Kiowa, our ferocious tiger-brand (tabby), was to the rescue. She swiped it in mid-air, lunge and threw it to the ground. At which point, I was screaming and trying to slide inside the cabin through that %$#! backward-swinging door, making sure the beady-eyed monster stayed out in the kitchen, to be finished off by my hero kitty.
Many rats have crossed my path since that day; some found their end with the help of my tomcat traps (with melted tootsie roll the ultimate bait). But alas, they are but a few of the varmints that terrorize my farm today. Here’s an incomplete list, in order of size. I’ve made my own version of “The Quartermaster’s Store” – the World War 1 ditty, sung at Cub, Scout and Guide campfires alike.
There were ants, ants, wearing plastic pants on the Farm, on the Farm. There were ants, ants, wearing plastic pants on the Cedar Thistledown Farm.
There were mice, mice running through the rice …
There were rats, rats, as big as alley cats …
But, but what about the squirrels, racoons, deer, crows and ravens? I guess I’ll have to make up my own lyrics.
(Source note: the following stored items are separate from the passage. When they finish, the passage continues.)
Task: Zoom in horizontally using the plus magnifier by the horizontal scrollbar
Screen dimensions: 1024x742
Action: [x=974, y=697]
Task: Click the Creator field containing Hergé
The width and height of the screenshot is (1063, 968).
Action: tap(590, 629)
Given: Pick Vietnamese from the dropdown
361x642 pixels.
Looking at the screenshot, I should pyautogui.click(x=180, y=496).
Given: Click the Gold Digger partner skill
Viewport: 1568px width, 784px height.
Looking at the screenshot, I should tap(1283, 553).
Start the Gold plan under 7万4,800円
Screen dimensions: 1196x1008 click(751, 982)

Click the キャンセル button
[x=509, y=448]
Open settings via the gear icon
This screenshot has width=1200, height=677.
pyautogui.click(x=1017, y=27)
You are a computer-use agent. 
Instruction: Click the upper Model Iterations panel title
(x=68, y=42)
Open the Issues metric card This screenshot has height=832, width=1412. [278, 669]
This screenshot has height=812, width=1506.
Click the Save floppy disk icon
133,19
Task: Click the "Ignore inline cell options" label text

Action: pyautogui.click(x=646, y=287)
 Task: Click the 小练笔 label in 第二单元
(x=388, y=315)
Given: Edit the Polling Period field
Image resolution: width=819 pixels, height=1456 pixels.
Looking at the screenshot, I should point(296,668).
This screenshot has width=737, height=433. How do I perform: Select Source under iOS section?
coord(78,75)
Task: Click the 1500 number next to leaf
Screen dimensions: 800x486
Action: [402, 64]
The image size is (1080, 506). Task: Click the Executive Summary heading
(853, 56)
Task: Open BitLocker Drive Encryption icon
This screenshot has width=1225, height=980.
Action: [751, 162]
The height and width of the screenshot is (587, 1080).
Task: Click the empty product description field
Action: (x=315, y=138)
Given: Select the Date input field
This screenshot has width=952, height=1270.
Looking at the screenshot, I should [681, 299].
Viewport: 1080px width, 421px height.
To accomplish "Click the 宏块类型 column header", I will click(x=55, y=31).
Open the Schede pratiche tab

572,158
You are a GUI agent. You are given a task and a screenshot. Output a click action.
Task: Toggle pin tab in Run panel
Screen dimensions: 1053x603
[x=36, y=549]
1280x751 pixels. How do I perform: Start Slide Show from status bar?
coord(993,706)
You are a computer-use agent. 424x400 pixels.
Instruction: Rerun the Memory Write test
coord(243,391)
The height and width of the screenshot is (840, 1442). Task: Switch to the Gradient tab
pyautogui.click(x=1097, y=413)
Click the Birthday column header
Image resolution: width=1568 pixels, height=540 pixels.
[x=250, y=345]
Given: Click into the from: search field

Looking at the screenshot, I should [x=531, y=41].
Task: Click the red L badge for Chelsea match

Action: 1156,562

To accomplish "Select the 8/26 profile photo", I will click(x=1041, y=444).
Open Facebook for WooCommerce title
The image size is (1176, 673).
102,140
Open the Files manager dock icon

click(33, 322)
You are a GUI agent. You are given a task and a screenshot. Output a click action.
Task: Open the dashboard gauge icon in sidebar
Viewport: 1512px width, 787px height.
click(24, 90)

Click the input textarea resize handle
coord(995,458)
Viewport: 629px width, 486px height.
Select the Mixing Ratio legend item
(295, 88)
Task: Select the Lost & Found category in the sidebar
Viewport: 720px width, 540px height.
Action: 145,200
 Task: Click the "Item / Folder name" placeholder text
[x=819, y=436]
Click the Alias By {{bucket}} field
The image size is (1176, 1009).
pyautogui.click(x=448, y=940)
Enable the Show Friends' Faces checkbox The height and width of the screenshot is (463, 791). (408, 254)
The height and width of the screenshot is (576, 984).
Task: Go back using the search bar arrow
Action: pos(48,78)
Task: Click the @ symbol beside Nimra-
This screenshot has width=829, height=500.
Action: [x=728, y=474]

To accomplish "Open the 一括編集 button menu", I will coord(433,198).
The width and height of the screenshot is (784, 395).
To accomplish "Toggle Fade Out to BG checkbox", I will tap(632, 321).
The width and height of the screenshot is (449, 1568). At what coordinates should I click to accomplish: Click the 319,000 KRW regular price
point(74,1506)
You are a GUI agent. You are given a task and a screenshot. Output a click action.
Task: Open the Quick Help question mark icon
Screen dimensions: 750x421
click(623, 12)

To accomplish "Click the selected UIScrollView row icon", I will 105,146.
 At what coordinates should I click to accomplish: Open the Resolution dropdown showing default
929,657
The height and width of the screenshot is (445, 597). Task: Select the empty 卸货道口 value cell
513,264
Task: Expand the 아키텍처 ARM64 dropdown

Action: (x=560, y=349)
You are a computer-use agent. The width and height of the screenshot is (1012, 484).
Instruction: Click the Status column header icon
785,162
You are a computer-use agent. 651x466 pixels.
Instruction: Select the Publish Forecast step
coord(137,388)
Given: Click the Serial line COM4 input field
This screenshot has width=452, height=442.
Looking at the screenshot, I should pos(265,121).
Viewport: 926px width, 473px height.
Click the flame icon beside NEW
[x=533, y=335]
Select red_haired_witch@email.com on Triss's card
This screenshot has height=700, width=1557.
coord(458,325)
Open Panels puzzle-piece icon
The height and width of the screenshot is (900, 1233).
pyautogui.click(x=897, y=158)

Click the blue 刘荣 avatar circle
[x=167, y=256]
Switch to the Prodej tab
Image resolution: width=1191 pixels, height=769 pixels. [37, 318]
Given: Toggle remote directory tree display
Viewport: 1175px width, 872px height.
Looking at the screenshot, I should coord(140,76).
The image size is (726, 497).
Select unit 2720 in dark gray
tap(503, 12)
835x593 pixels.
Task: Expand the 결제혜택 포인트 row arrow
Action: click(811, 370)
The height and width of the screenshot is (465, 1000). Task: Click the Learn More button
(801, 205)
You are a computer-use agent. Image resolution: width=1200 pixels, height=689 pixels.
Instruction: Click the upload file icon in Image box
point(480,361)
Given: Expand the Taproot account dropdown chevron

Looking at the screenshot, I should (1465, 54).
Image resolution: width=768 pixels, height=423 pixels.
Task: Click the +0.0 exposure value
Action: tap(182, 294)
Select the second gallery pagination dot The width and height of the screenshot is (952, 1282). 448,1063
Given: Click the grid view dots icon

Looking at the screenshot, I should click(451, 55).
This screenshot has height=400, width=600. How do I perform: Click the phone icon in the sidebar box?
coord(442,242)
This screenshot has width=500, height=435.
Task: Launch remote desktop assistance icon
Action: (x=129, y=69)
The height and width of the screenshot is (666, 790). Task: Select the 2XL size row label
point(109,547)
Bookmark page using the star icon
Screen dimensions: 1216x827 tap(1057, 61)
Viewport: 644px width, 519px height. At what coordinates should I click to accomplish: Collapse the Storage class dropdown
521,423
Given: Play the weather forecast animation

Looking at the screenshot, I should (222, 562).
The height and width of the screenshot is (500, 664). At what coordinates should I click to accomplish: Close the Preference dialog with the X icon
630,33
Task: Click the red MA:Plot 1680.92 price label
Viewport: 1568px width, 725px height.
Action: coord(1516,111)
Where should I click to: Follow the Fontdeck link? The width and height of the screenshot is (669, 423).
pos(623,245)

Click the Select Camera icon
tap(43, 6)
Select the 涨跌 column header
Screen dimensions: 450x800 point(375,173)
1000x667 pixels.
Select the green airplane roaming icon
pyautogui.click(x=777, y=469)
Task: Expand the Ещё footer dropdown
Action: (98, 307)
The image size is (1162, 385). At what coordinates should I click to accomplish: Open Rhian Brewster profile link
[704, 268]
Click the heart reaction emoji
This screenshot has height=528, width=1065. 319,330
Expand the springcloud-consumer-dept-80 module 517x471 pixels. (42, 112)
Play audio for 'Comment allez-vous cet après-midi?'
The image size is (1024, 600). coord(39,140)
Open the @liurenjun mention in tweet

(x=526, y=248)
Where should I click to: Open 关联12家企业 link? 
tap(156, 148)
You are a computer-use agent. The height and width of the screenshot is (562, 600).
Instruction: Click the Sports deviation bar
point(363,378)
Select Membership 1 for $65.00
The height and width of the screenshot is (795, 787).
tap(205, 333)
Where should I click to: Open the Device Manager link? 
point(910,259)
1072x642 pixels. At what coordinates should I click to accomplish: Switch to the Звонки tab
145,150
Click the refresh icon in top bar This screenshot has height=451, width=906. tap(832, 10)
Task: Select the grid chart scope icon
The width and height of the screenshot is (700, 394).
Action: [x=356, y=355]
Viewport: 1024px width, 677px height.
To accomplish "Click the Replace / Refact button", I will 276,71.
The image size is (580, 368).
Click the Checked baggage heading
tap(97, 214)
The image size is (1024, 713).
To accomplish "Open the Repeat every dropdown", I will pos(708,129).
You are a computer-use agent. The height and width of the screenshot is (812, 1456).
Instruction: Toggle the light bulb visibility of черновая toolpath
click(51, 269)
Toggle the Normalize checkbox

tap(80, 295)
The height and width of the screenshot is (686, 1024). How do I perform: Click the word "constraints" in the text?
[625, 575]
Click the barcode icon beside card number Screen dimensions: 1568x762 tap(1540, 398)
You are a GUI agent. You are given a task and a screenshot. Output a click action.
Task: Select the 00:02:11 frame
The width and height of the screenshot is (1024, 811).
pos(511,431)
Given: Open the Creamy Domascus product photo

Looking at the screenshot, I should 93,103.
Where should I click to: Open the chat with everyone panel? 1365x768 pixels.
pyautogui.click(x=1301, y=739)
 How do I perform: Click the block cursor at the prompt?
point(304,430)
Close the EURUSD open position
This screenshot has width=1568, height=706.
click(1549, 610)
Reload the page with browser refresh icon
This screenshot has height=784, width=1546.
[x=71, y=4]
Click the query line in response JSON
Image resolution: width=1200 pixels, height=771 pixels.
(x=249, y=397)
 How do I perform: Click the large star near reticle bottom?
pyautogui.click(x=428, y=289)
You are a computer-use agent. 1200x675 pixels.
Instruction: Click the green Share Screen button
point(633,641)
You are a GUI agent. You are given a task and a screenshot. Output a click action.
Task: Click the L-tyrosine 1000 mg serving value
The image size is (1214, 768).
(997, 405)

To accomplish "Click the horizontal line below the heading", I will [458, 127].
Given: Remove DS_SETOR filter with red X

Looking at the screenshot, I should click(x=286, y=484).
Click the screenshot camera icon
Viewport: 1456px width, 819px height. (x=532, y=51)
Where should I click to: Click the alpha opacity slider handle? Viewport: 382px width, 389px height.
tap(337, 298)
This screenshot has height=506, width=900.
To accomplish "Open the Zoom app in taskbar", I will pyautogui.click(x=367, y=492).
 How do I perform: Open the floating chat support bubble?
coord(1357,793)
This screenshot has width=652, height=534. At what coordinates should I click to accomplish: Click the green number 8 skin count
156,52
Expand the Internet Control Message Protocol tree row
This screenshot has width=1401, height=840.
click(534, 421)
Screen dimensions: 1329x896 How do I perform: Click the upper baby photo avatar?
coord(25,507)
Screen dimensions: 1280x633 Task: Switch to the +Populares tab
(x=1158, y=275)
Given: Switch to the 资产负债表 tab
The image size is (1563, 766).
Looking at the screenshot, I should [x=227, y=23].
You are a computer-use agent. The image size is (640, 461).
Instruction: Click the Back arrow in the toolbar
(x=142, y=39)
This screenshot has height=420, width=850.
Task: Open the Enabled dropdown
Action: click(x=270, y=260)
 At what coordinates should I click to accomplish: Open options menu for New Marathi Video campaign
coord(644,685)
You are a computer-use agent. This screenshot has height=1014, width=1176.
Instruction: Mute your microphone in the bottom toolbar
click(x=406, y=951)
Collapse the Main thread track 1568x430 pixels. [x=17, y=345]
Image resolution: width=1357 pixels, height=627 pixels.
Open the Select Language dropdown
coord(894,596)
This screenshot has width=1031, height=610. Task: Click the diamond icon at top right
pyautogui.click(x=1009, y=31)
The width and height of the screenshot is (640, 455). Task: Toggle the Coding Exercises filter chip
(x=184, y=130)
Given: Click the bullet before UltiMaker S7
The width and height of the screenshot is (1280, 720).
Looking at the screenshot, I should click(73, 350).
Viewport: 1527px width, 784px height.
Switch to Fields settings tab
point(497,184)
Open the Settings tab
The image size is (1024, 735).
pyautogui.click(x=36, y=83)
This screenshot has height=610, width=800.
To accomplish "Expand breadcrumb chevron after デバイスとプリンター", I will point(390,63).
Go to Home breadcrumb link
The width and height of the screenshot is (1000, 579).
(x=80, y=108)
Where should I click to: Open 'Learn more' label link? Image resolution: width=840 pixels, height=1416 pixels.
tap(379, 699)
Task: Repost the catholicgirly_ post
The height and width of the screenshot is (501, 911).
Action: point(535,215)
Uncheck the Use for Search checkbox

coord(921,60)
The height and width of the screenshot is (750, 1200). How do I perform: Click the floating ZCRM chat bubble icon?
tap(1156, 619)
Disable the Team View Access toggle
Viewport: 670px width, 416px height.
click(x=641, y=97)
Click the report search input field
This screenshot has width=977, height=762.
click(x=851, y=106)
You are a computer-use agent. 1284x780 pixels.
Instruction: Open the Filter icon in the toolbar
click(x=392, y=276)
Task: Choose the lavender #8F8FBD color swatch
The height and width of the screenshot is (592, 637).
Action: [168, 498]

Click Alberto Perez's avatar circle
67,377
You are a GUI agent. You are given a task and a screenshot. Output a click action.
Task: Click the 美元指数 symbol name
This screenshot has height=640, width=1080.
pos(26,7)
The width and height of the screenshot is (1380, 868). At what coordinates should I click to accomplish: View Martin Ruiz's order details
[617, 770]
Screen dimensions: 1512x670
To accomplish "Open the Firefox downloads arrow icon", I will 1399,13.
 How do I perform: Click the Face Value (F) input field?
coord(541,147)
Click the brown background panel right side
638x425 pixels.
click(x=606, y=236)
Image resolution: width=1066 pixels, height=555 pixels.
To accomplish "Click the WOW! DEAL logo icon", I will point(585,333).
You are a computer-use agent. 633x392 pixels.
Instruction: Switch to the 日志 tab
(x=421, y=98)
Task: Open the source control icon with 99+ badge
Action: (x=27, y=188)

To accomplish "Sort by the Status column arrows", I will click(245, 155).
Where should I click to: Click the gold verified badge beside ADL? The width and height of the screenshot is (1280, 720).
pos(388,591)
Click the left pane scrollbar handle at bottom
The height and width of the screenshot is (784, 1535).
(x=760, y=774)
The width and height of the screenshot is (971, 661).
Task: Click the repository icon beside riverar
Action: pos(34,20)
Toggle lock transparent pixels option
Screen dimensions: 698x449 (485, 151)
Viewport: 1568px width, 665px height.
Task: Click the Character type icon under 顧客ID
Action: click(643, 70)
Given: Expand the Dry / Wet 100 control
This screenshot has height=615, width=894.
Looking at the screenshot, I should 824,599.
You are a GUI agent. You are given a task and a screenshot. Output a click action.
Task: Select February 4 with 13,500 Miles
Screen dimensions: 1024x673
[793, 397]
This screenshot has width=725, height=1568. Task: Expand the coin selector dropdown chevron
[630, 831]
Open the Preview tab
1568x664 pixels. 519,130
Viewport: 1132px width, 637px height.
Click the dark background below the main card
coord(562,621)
They say that wildlife is the natural way to prune your trees, and what you need
to do is plant enough for yourself and the wildlife.
One final true story: Early on, I made a pact with the birds. They could have the top half of the cherry trees and leave me the bottom half. That worked great for the first few years. Then came the year that I woke up to a loud shhishhh sound outside, like a tank of leaking compressed air or a high-pressure water leak. I followed the sound to the front of the cabin, to the big old Bing Cherry tree.
It was alive with a zillion birds. They were making a joyful noise, all of them. I went back into the farmhouse, totally bummed out. The next day, there was no noise. I went back to that tree and was amazed to see that it was loaded with unripened cherries still hanging. My joy lasted only seconds until I made a closer inspection. I’m such a rube! The unripened cherries were actually just the pits of the Bing cherries, still hanging on their stems! Those varmints (and all their distant relatives) had actually eaten all the flesh and left the rest.
But somehow, I cannot net the trees, because then the birds would get caught and perish a horrible death, and CD discs just look too unnatural. I guess I’ll have to share or scare them away with my new weapon – a water rifle. That and the squirrels, who heard from those birds that my cherries are quite yummy, and my collies can’t climb trees … yet. A luta continua!
Jackie Moad will continue to find ways to keep the varmint population down, at bay, or share with them the bounty of that 20-acre organic slice of Paradise in Cedar.